Data listing.
>> START

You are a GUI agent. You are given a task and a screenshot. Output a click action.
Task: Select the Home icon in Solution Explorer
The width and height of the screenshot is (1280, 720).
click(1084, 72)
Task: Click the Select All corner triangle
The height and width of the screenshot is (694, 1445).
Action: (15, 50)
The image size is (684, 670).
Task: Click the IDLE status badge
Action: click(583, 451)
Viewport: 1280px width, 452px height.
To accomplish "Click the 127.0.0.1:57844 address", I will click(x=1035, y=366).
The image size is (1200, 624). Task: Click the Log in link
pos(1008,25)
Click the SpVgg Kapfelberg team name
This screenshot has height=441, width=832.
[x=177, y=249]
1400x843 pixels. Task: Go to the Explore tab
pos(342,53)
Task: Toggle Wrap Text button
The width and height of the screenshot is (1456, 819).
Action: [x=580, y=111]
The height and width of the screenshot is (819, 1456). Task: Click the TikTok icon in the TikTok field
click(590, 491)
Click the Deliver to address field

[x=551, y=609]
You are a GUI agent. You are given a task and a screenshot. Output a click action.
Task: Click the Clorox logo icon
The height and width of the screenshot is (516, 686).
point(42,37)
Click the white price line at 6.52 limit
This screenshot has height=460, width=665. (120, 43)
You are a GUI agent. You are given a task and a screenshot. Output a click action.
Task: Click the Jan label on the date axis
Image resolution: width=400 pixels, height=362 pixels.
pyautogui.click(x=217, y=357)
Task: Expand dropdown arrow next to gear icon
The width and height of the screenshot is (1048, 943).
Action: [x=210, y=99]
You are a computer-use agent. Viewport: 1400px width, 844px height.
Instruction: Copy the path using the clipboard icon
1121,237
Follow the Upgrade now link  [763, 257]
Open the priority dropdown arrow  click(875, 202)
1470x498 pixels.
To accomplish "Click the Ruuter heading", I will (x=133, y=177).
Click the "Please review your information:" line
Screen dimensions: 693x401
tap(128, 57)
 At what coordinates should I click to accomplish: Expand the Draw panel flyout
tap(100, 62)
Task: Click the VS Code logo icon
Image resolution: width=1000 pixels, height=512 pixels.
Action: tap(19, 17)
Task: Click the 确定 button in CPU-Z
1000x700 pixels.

>> END

Your task. Rewrite the rows above, changing every "GUI agent" to "desktop agent" and leaving everything else as it is.

The solution.
You are a desktop agent. You are given a task and a screenshot. Output a click action.
Task: Select the Home icon in Solution Explorer
The width and height of the screenshot is (1280, 720).
click(1084, 72)
Task: Click the Select All corner triangle
The height and width of the screenshot is (694, 1445).
Action: (15, 50)
The image size is (684, 670).
Task: Click the IDLE status badge
Action: click(583, 451)
Viewport: 1280px width, 452px height.
To accomplish "Click the 127.0.0.1:57844 address", I will click(x=1035, y=366).
The image size is (1200, 624). Task: Click the Log in link
pos(1008,25)
Click the SpVgg Kapfelberg team name
This screenshot has height=441, width=832.
[x=177, y=249]
1400x843 pixels. Task: Go to the Explore tab
pos(342,53)
Task: Toggle Wrap Text button
The width and height of the screenshot is (1456, 819).
Action: [x=580, y=111]
The height and width of the screenshot is (819, 1456). Task: Click the TikTok icon in the TikTok field
click(590, 491)
Click the Deliver to address field

[x=551, y=609]
You are a desktop agent. You are given a task and a screenshot. Output a click action.
Task: Click the Clorox logo icon
The height and width of the screenshot is (516, 686).
point(42,37)
Click the white price line at 6.52 limit
This screenshot has height=460, width=665. (120, 43)
You are a desktop agent. You are given a task and a screenshot. Output a click action.
Task: Click the Jan label on the date axis
Image resolution: width=400 pixels, height=362 pixels.
pyautogui.click(x=217, y=357)
Task: Expand dropdown arrow next to gear icon
The width and height of the screenshot is (1048, 943).
Action: [x=210, y=99]
You are a computer-use agent. Viewport: 1400px width, 844px height.
Instruction: Copy the path using the clipboard icon
1121,237
Follow the Upgrade now link  [763, 257]
Open the priority dropdown arrow  click(875, 202)
1470x498 pixels.
To accomplish "Click the Ruuter heading", I will (x=133, y=177).
Click the "Please review your information:" line
Screen dimensions: 693x401
tap(128, 57)
 At what coordinates should I click to accomplish: Expand the Draw panel flyout
tap(100, 62)
Task: Click the VS Code logo icon
Image resolution: width=1000 pixels, height=512 pixels.
Action: tap(19, 17)
Task: Click the 确定 button in CPU-Z
1000x700 pixels.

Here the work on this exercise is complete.